The second segment was the “el presidente”: Three IPSC targets in a row, double tap each, drop mag, reload, double tap each, show clear, and reholster. I managed all A-zones, but was sloppy on my reload, which cost me time: 24 seconds. Slow is smooth, smooth is fast…it’s tough to remember when you’re all excited.
I got a lot of compliments on my stance, not to mention that I outshot at least half of the participants. The best compliment I received was relayed to me via Mark. Apparently, while I was shooting, one guy turned to his buddy and said, “we should find out where she lives and make a point of never going into her house.”

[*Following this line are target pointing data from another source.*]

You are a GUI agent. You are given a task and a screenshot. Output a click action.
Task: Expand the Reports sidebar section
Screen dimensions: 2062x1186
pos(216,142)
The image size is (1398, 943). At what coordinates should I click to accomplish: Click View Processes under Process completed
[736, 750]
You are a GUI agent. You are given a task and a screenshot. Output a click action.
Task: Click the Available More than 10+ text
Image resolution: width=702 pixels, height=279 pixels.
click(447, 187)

Awesome. Fun times. After the shooting part of the course, I found myself relaxed, taking nice deep breaths, grinning, and repeatedly saying “that was fuuuuuuuuuuuuuuuun.”
Plus, I got some swag: a free Larue Tactical Beverage Entry Tool and gun lube. Sweet.

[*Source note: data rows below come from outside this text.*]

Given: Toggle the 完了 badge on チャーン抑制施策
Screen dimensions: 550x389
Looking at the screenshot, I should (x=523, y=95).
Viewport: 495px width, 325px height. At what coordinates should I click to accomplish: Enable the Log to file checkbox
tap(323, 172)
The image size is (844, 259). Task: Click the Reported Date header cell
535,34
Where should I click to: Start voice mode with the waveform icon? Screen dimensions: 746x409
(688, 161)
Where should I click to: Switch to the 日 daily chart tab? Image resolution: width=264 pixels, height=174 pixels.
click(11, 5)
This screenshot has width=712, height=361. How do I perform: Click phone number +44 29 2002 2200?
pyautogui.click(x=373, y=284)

Mark and I stayed afterwards to fire in the Mosquito. Like the P239, the Mosquito had some feed problems jamming problems due to being brand new. Also like the P239, I subconciously tightened up on it when it was misbehaving, which didn’t help matters. It’s impossible to conciously undo such subconcious changes; usually, I need to be distracted into not overthinking and then the issue magically resolves itself.

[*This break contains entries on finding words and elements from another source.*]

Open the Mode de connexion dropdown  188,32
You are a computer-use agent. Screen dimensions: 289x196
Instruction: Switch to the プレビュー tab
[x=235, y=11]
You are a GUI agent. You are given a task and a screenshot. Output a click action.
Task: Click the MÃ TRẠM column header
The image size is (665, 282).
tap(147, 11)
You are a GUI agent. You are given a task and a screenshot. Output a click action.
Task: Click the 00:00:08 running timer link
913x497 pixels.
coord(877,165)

A guy showed up with his girlfriend while we firing it in at the “plinking range.” She had never shot before and he was showing her the ropes. Poor girl. She fired one shot with a .22 pistol and declared that shooting was not for her. I know that one non-shooter shouldn’t spoil a day of shooty fun, but I think her BF was a pretty big jerk. She stood at the back of the range after that, fliching at every shot that was, while he continued to shoot pistol. As I said, we were at the plinking range – really, there’s a sign that says plinking range – which is a 30 yd mini range. Even though you’re allowed to shoot AR (air rifles) there, there are 2 rifle other ranges at the club! Not to mention that the plinking range has an extra long corrugated tin hood that extends towards the burm in order to prevent shots from firing up and over – and happens to cause a particularly nasty percussive echo. After 30 minutes had gone by, the same dude who was ignoring his GF as she stood there flinching with a mortified look on her face took out a friggin AK and starting firing that right next to us!!! Damn that thing was loud! I had to stop shooting and retreat from the firing line because my left ear was ringing so badly that it hurt. I bit my tongue. I wanted to say, “that’s some plinker you’ve got there,” but I’m working on being not-bitchy at the range. Mark was ready to go at this point but I wanted to fire 2 more mags through the Mosquito before quitting, so I stepped back up when Mr. Wonderful took a break from blowing out all of our eardrums with his AK.
…Remember how I said earlier that sometimes it takes a distraction for me to stop overthinking, and how that can affect my shooting? I had about 5 rounds to go when AK boy comes back and says, “just so y’all know, I’m gonna put the rest of this mag through the AK.”
Oh. Shit!
Bangbangbangbangbang, I’m done, not a single malfunction.
Yep. Shoots like a Sig.
“Ok, I’m happy (except for the pain in my ear), we can go now!”